*** Source material ***
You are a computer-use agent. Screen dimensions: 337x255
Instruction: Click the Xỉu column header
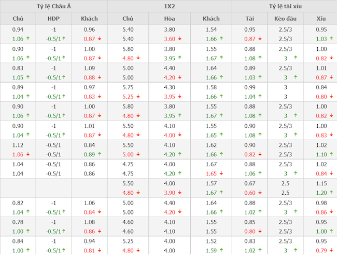[321, 19]
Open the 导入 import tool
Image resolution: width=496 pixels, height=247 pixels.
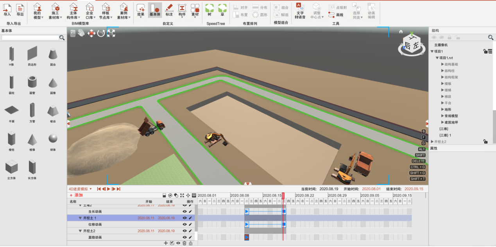pyautogui.click(x=8, y=9)
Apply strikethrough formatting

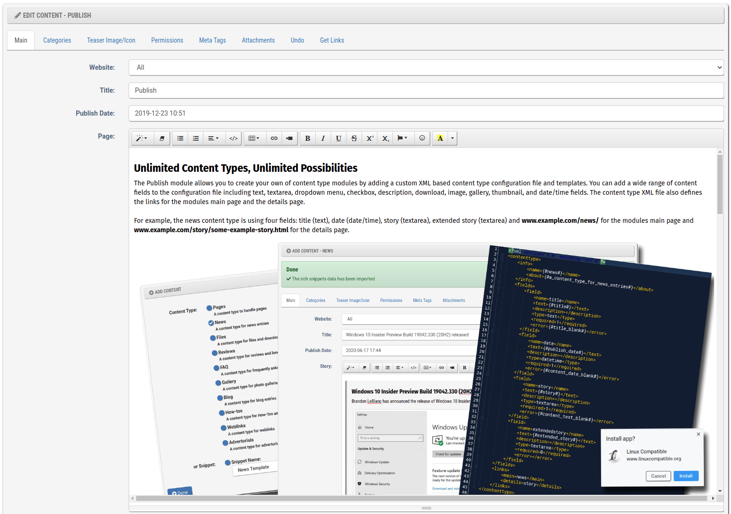pos(354,138)
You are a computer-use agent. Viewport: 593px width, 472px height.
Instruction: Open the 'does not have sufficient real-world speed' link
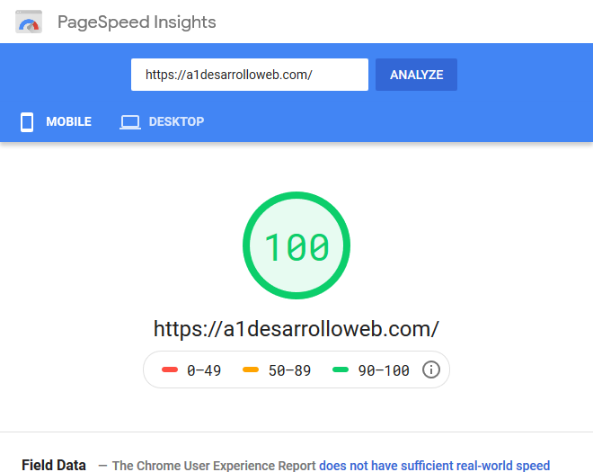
***
Please transcribe word for word the lines from the one bearing "Open the 导入 import tool" through the last line of the records above, omitting the pictures.

### Your solution:
Open the 导入 import tool
Image resolution: width=496 pixels, height=247 pixels.
pyautogui.click(x=8, y=9)
Apply strikethrough formatting

pos(354,138)
You are a computer-use agent. Viewport: 593px width, 472px height.
Instruction: Open the 'does not have sufficient real-world speed' link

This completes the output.